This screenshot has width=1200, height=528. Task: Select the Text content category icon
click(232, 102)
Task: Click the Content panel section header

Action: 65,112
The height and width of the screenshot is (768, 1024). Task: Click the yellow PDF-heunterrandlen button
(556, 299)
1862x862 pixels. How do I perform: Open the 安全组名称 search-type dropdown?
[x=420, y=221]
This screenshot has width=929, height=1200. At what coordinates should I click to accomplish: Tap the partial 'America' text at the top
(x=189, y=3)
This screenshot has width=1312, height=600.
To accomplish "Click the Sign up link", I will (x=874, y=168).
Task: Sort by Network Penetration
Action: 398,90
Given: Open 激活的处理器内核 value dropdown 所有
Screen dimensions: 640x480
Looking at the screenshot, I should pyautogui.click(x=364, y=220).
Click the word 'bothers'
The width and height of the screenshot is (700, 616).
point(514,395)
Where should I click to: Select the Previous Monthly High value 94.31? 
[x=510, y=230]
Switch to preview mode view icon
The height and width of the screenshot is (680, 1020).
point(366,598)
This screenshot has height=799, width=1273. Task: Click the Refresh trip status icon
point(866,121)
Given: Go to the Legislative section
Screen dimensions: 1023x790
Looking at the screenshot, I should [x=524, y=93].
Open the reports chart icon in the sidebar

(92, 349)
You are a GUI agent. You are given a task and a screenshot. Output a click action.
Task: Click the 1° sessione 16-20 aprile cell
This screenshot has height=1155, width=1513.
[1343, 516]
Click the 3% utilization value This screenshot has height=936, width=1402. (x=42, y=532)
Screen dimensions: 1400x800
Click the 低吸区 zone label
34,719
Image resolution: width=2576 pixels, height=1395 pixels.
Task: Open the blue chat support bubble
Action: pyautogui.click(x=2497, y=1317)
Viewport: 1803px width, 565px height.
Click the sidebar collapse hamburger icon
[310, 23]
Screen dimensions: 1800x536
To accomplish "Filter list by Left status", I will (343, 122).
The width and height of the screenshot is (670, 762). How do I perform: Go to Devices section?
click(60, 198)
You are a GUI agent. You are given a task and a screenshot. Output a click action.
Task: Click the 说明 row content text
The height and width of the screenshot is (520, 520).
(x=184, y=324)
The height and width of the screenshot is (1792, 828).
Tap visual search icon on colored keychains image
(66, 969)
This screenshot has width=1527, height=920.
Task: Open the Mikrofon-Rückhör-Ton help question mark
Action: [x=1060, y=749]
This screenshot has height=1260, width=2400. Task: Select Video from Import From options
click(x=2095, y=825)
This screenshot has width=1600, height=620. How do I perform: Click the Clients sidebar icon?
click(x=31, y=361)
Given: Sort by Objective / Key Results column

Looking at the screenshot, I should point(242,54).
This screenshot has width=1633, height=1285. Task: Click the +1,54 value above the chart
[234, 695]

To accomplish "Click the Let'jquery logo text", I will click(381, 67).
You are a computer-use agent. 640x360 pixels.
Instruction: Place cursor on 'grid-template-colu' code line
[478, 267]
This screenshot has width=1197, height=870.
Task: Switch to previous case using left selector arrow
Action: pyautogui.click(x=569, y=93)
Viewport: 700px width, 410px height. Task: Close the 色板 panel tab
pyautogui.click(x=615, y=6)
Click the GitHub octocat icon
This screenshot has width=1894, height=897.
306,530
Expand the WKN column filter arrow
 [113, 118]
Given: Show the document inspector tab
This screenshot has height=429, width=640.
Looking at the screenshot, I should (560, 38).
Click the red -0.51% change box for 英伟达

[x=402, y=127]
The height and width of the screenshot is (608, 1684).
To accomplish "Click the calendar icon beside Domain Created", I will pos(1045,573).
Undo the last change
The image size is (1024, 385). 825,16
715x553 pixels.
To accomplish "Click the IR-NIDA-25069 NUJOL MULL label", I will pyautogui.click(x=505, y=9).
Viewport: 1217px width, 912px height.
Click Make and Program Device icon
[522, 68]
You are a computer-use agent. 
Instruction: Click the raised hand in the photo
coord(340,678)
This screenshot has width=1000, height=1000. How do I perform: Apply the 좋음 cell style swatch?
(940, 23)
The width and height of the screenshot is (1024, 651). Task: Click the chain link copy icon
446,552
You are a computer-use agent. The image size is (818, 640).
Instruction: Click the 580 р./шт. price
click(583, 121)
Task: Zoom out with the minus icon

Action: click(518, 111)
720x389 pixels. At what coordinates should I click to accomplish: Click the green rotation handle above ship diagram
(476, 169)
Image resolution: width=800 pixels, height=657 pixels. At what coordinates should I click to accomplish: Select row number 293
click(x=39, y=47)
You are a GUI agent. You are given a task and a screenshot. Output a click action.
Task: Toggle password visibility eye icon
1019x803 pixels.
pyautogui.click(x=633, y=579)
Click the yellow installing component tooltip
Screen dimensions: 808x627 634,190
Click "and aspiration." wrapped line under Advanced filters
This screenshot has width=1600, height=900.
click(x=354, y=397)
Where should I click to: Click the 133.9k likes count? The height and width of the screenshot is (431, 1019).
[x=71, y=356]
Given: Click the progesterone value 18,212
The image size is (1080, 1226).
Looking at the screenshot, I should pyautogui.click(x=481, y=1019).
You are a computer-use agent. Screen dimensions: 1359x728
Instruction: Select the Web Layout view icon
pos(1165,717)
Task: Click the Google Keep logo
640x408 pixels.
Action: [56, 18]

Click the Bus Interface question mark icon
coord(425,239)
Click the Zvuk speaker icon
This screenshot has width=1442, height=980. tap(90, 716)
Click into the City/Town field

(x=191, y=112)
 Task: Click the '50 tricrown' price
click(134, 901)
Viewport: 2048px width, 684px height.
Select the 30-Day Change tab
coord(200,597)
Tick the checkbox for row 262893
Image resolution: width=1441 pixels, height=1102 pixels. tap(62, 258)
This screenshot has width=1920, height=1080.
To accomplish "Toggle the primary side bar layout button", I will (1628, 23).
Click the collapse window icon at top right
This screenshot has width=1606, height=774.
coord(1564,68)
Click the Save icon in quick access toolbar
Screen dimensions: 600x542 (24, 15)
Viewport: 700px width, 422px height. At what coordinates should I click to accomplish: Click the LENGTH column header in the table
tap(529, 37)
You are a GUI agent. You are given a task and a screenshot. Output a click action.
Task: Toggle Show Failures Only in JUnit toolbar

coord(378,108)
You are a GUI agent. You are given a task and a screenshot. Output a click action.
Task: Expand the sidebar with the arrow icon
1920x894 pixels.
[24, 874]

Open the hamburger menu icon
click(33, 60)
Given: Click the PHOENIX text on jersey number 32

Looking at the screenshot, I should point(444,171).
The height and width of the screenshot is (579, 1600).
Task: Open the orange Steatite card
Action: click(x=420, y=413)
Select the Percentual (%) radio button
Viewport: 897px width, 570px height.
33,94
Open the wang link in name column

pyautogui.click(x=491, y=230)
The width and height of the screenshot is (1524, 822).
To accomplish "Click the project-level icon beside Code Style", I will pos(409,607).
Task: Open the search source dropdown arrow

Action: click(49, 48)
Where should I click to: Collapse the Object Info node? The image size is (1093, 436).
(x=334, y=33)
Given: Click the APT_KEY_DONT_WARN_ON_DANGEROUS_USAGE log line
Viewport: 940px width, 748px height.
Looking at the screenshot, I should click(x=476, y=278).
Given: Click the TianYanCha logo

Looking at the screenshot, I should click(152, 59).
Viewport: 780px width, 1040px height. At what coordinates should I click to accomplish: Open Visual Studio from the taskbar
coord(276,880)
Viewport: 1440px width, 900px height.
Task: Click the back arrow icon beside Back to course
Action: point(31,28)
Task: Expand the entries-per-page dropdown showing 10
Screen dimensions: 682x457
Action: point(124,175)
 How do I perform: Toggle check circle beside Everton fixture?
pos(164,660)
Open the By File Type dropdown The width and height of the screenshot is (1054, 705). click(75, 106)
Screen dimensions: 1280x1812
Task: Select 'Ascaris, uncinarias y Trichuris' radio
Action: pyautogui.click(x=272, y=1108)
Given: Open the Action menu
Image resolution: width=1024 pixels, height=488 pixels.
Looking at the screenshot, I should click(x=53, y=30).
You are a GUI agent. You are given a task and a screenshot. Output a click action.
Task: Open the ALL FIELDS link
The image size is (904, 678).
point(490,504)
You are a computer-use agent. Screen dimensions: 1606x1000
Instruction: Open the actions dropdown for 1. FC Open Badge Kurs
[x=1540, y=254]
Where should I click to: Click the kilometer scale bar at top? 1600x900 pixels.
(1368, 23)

....

**Your objective**
Out of the material above, output word for word the line with "How do I perform: Toggle", the line with "Given: Open the Action menu", and all lines between them, with nothing else.

**Written solution**
 How do I perform: Toggle check circle beside Everton fixture?
pos(164,660)
Open the By File Type dropdown The width and height of the screenshot is (1054, 705). click(75, 106)
Screen dimensions: 1280x1812
Task: Select 'Ascaris, uncinarias y Trichuris' radio
Action: pyautogui.click(x=272, y=1108)
Given: Open the Action menu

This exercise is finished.